Task statement — Reproduce the material line for line, from its first line through the line containing "Looking at the screenshot, I should tap(394, 104).", with both of those lines included.

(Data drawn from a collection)
----------------------------------------

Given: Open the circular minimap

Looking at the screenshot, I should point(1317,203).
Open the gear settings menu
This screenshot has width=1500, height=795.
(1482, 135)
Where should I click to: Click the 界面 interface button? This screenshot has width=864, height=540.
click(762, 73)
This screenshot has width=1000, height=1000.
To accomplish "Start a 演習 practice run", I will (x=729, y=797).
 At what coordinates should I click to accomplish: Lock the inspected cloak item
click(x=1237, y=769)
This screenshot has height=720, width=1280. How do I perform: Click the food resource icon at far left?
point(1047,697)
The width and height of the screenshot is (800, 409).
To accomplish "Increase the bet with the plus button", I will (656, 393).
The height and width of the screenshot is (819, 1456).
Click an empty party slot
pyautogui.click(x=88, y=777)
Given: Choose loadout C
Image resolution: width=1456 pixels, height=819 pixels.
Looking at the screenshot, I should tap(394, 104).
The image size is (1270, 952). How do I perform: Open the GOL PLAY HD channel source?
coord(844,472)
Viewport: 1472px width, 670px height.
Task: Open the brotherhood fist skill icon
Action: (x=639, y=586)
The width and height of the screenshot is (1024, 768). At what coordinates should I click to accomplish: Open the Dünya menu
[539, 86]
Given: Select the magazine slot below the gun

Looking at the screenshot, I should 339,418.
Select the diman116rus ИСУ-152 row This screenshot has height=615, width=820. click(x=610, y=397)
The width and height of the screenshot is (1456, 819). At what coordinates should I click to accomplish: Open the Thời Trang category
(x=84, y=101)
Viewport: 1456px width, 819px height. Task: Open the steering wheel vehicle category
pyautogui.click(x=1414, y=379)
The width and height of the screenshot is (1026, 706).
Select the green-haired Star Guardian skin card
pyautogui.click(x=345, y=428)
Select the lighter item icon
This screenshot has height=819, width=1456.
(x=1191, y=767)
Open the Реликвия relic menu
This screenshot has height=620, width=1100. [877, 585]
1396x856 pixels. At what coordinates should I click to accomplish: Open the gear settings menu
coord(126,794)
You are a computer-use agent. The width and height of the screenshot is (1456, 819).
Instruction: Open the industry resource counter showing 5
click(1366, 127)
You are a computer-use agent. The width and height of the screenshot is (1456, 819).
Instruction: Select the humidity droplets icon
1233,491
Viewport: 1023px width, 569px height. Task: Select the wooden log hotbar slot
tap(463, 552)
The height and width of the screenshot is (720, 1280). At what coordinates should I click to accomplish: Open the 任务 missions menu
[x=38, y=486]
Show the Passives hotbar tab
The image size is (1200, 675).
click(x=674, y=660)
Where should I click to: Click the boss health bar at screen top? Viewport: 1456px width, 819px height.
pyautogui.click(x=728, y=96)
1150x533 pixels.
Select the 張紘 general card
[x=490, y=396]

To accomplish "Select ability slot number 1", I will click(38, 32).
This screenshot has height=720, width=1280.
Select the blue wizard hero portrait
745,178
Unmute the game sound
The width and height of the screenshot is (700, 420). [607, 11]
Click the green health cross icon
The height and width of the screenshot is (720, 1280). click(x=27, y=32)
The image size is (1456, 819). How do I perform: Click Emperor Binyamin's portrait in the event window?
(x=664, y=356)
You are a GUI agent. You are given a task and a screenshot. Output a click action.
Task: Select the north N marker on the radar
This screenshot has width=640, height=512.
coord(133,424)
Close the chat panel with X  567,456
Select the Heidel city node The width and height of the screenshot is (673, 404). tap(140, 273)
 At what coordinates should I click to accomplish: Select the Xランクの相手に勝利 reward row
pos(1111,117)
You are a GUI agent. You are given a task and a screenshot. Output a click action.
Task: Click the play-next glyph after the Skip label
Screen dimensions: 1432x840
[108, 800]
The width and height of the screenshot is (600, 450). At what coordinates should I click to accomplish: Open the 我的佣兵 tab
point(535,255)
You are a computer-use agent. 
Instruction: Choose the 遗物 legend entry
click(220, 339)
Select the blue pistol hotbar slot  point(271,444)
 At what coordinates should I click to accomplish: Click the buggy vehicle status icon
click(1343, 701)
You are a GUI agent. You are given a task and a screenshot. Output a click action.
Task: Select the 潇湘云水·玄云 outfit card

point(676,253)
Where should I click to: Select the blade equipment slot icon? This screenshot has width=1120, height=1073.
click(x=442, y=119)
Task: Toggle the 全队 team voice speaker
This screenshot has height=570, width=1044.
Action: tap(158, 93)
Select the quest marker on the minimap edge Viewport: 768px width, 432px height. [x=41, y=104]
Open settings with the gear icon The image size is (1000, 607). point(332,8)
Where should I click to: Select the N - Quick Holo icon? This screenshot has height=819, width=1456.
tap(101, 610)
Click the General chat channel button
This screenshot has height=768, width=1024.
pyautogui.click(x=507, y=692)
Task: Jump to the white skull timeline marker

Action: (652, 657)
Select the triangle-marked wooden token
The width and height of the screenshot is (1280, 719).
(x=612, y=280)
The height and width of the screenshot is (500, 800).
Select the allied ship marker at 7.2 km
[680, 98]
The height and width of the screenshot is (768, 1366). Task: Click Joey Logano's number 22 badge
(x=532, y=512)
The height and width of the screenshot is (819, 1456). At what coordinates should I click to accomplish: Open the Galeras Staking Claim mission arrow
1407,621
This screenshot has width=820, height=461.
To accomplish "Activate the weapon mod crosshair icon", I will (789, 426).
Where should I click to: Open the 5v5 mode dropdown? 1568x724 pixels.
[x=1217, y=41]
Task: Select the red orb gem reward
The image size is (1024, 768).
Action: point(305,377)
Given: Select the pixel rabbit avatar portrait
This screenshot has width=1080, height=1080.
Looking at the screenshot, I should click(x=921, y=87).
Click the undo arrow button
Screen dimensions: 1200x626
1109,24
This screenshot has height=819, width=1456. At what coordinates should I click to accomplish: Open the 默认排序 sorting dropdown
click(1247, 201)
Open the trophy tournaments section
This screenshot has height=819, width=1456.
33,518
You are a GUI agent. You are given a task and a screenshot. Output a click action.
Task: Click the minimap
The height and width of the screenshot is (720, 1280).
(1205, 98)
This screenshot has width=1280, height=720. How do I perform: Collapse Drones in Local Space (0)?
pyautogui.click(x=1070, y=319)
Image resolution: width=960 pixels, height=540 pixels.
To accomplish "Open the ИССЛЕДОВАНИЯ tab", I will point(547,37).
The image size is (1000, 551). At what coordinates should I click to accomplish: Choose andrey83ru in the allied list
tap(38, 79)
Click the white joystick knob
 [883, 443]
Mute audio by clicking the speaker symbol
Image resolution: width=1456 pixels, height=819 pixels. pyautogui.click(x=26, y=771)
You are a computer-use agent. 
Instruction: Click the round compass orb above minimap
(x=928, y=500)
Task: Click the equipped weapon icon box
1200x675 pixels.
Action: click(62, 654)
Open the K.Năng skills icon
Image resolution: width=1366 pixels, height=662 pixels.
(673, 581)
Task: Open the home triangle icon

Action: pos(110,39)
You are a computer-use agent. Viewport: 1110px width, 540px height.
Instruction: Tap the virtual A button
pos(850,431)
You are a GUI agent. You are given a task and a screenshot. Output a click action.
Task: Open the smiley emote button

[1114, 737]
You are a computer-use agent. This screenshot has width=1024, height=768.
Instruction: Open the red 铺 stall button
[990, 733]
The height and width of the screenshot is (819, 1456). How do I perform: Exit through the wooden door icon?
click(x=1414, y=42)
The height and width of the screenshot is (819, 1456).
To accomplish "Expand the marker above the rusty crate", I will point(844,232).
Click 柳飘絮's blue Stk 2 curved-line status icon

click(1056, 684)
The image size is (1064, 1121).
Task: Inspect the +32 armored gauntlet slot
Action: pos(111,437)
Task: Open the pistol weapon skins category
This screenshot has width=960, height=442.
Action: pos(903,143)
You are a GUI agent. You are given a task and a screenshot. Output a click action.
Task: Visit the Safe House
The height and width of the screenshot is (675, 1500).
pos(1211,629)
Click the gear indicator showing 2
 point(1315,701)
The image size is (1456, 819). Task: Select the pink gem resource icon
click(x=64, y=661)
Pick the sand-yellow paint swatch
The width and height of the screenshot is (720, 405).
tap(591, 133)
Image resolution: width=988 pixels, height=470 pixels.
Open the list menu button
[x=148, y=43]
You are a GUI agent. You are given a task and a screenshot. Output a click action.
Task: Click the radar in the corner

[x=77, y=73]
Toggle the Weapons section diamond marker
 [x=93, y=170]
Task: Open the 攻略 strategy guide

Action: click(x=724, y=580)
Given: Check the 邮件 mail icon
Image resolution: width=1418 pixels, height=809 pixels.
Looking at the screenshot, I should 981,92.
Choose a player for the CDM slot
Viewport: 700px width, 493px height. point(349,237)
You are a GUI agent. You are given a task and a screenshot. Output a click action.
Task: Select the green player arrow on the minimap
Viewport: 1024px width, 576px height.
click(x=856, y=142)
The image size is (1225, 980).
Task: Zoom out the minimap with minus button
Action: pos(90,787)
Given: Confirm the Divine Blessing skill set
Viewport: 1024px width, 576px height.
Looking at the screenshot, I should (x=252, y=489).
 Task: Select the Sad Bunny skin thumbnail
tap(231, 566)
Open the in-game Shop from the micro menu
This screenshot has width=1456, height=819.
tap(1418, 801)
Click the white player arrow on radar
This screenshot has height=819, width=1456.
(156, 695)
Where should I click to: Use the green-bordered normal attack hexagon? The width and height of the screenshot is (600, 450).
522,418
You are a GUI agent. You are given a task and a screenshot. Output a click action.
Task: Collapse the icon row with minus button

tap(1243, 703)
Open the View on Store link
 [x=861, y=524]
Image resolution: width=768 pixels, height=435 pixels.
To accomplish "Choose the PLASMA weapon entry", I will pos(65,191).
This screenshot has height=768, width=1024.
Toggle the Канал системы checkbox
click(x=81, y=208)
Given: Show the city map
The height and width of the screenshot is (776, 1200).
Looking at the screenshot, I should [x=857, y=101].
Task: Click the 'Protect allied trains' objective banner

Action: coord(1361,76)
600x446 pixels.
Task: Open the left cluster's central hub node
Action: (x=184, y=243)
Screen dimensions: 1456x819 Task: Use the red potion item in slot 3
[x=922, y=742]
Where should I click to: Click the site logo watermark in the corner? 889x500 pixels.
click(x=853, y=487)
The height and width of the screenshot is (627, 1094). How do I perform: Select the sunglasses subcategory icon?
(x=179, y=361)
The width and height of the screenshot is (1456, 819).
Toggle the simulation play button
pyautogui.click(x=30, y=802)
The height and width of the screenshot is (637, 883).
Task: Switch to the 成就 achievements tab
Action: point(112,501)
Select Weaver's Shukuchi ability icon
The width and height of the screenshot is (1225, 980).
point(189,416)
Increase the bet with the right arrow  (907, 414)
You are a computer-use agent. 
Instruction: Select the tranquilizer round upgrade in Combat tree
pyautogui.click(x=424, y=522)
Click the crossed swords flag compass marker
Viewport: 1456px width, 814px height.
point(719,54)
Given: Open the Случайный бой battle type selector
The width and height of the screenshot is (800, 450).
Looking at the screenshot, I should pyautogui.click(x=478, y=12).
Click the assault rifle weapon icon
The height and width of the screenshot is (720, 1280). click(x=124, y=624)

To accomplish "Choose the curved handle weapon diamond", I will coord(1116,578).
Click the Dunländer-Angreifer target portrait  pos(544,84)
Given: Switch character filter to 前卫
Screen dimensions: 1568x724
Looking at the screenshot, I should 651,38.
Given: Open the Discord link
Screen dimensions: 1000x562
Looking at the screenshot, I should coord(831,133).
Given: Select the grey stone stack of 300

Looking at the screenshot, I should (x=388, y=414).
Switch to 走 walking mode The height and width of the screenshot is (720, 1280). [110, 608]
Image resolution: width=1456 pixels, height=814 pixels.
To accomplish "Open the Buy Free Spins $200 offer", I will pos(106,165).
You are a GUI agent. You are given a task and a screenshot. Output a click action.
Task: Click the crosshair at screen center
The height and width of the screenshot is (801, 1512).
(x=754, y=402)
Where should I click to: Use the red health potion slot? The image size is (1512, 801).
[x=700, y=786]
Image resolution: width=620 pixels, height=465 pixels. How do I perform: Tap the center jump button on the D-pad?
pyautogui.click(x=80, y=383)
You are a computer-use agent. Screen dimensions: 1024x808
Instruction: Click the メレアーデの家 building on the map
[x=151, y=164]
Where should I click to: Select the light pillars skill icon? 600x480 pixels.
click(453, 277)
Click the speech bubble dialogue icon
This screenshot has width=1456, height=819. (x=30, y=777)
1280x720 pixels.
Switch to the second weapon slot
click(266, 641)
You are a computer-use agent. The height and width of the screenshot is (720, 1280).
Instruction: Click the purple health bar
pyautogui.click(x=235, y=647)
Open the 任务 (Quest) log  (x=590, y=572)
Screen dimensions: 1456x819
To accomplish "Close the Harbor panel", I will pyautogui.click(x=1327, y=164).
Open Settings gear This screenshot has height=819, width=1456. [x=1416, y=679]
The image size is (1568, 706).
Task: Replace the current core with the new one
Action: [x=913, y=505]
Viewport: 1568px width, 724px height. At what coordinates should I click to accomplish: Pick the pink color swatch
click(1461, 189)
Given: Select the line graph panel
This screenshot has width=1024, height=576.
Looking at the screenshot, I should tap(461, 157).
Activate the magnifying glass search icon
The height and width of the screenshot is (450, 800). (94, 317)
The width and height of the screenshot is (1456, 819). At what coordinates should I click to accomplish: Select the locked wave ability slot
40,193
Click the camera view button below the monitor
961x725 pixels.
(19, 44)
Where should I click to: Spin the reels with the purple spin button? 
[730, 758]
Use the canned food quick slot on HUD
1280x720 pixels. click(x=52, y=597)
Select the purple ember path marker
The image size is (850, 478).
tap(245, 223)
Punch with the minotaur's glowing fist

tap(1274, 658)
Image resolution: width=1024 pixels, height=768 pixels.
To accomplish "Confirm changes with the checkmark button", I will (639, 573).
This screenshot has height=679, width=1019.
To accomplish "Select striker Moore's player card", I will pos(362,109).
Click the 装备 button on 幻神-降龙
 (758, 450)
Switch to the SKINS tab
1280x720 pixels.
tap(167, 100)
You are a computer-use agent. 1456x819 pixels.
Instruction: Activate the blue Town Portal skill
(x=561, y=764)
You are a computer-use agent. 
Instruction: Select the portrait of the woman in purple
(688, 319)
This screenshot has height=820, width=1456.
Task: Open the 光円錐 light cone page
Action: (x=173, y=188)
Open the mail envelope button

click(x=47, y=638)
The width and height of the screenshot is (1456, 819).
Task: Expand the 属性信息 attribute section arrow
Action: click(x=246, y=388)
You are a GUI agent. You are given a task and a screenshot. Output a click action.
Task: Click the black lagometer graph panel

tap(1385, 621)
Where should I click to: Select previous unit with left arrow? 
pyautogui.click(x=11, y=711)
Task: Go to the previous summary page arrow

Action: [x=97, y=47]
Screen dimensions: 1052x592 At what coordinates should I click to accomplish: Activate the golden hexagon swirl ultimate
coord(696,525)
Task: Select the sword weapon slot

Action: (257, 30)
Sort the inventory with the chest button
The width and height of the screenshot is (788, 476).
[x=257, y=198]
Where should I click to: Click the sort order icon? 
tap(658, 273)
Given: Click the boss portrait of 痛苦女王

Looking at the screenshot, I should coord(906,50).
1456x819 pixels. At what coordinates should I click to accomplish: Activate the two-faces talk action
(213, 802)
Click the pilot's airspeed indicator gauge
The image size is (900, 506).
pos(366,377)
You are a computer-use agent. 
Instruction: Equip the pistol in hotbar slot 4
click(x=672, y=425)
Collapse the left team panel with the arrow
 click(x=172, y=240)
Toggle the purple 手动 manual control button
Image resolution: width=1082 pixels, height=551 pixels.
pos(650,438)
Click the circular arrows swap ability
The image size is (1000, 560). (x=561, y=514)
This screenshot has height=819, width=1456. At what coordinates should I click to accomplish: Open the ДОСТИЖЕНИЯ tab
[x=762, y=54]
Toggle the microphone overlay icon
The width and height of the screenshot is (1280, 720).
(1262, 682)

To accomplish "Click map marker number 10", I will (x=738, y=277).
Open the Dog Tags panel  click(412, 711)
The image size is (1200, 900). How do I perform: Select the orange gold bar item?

----------------------------------------

Complete answer —
Given: Open the circular minimap

Looking at the screenshot, I should point(1317,203).
Open the gear settings menu
This screenshot has width=1500, height=795.
(1482, 135)
Where should I click to: Click the 界面 interface button? This screenshot has width=864, height=540.
click(762, 73)
This screenshot has width=1000, height=1000.
To accomplish "Start a 演習 practice run", I will (x=729, y=797).
 At what coordinates should I click to accomplish: Lock the inspected cloak item
click(x=1237, y=769)
This screenshot has height=720, width=1280. How do I perform: Click the food resource icon at far left?
point(1047,697)
The width and height of the screenshot is (800, 409).
To accomplish "Increase the bet with the plus button", I will (656, 393).
The height and width of the screenshot is (819, 1456).
Click an empty party slot
pyautogui.click(x=88, y=777)
Given: Choose loadout C
Image resolution: width=1456 pixels, height=819 pixels.
Looking at the screenshot, I should tap(394, 104).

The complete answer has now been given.